[Word and item position data]
▬▬▬▬▬▬

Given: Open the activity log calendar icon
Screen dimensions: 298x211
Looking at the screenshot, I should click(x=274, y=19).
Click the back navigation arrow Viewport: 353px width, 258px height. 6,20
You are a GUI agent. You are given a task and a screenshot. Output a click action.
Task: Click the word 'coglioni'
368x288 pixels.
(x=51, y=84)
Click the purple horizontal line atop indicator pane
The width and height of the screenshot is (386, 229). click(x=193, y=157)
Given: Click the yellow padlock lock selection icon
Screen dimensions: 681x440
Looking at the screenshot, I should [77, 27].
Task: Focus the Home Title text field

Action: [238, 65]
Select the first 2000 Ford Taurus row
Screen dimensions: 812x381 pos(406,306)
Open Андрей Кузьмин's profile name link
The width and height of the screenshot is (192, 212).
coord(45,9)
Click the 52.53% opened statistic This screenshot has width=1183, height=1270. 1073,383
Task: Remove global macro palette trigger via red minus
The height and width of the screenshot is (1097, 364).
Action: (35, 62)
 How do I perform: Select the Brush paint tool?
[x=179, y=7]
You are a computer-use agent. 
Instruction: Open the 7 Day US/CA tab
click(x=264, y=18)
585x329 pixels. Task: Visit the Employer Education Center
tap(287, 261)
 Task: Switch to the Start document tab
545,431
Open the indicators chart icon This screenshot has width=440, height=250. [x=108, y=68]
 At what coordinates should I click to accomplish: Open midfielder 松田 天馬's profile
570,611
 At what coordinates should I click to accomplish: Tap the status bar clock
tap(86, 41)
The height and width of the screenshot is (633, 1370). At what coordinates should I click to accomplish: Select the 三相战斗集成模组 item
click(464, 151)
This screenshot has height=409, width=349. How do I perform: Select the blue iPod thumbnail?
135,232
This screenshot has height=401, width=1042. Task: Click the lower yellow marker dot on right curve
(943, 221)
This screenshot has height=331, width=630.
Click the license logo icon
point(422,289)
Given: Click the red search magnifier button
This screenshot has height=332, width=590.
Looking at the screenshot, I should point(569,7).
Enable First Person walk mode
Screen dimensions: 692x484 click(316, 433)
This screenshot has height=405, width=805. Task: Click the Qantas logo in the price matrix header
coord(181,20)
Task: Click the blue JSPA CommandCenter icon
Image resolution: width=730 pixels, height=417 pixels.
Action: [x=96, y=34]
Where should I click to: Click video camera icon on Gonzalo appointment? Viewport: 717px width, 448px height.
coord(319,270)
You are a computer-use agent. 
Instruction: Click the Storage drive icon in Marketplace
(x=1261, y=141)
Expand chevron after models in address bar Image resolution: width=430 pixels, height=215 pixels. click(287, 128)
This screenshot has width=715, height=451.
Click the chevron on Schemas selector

▬▬▬▬▬▬

> _Task to carry out_
Format the records from their first line through the line holding "(x=51, y=84)", inclusive, as a JSON list of strings with one string per line and blank lines omitted.

> _Answer to the exercise_
[
  "Given: Open the activity log calendar icon",
  "Screen dimensions: 298x211",
  "Looking at the screenshot, I should click(x=274, y=19).",
  "Click the back navigation arrow Viewport: 353px width, 258px height. 6,20",
  "You are a GUI agent. You are given a task and a screenshot. Output a click action.",
  "Task: Click the word 'coglioni'",
  "368x288 pixels.",
  "(x=51, y=84)"
]